If neither exists, a clear error tells you exactly what to do:

╔══ Frankie Runtime Error ══════════════════════════════
║  [Frankie] Stitch not found: "frankieforms"
║    Put frankieforms.fk in ./stitches/ or ~/.frankie/stitches/
╚═══════════════════════════════════════════════════════

Each stitch is loaded at most once — calling stitch "name" multiple times in the same program is safe.


Installing Stitches (v1.17)

The stitch installer fetches stitches straight from the Frankie GitHub repository using the Python stdlib HTTP client — a package manager with no packaging:

frankiec stitch install frankiecolor            # → ./stitches/
frankiec stitch install frankiecache --global   # → ~/.frankie/stitches/
frankiec stitch list                            # installed + registry

Lockfile — stitch.lock (v1.18)

Installing a stitch pins it in stitch.lock (sha256, source, size, date). Commit the lockfile and your builds are reproducible:

frankiec stitch install frankiecolor   # writes/updates stitch.lock
frankiec stitch verify                 # ✓ pinned · ⚠ modified · ✗ missing
frankiec stitch update                 # re-fetch everything + re-pin
frankiec stitch update frankiecolor    # or just one

verify exits 1 on problems — drop it straight into CI. Global installs (--global) don't touch the lockfile.

Compared to require

require stitch
Path Explicit: require "lib/utils" By name: stitch "frankieforms"
Resolution Relative to cwd ./stitches/ then ~/.frankie/stitches/
Signals Your own code Third-party packages
Convention lib/ folder stitches/ folder

They use the same underlying machinery — stitch is require with a conventional resolution path and a more meaningful name for the job.

Project layout with stitches

myapp/
├── main.fk
├── test.fk
├── lib/
│   └── utils.fk        ← your own code, loaded with require
└── stitches/
    ├── frankieforms.fk   ← third-party, loaded with stitch
    └── frankietable.fk

Anyone cloning your repo immediately knows what stitches/ contains.


Writing Your Own Stitch

A stitch is any .fk file.

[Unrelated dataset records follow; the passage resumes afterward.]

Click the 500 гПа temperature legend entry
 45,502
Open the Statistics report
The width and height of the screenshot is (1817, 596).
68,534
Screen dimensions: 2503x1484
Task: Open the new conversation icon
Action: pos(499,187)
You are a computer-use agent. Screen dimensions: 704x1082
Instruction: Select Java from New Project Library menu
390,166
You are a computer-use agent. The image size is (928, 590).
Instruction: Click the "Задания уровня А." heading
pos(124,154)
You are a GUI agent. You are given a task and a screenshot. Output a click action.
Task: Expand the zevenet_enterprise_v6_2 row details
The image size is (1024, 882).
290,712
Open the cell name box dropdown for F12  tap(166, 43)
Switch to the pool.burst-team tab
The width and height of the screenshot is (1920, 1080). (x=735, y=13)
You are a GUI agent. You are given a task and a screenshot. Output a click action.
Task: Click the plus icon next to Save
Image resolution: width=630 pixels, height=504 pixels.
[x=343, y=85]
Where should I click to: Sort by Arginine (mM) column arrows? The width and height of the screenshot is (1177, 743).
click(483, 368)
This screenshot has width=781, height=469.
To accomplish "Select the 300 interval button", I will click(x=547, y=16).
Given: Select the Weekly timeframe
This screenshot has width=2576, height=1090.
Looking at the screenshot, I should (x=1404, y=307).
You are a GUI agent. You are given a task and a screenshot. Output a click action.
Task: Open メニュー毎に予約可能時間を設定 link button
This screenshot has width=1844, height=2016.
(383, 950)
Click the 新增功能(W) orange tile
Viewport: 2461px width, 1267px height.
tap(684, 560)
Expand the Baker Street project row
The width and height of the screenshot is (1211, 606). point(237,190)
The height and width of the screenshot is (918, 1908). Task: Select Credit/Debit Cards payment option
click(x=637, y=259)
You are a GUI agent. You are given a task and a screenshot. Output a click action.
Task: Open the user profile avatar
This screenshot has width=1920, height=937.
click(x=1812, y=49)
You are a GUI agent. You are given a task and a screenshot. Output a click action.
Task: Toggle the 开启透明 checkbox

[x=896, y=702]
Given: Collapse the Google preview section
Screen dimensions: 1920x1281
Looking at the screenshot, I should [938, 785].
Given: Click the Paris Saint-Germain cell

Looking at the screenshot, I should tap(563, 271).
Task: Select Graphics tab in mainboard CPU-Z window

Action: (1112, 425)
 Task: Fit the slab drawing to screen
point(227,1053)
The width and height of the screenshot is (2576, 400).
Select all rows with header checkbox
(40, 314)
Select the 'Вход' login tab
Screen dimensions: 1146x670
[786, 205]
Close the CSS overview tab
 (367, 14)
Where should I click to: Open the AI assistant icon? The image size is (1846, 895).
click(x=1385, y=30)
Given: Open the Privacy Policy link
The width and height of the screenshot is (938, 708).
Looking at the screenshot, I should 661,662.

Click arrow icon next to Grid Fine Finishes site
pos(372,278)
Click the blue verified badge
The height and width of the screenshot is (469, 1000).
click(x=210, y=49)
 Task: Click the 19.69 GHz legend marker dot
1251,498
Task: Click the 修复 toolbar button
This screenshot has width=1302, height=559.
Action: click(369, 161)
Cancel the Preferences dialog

Drop it in ./stitches/ and stitch "name" loads it.

# stitches/myutils.fk

def slugify(s)
  s.downcase.gsub("[^a-z0-9]+", "-").strip
end

def truncate(s, n)
  if s.length <= n
    s
  else
    s[0...n] + "..."
  end
end
# main.fk
stitch "myutils"

puts slugify("Hello World!")    # hello-world
puts truncate("Long string", 4) # Long...

Conventions

  • Prefix private helper functions with _ to signal they're internal.
  • Use ## doc-comments for frankiec docs compatibility.
  • Keep each stitch focused on one concern.
  • Avoid redefining stdlib functions.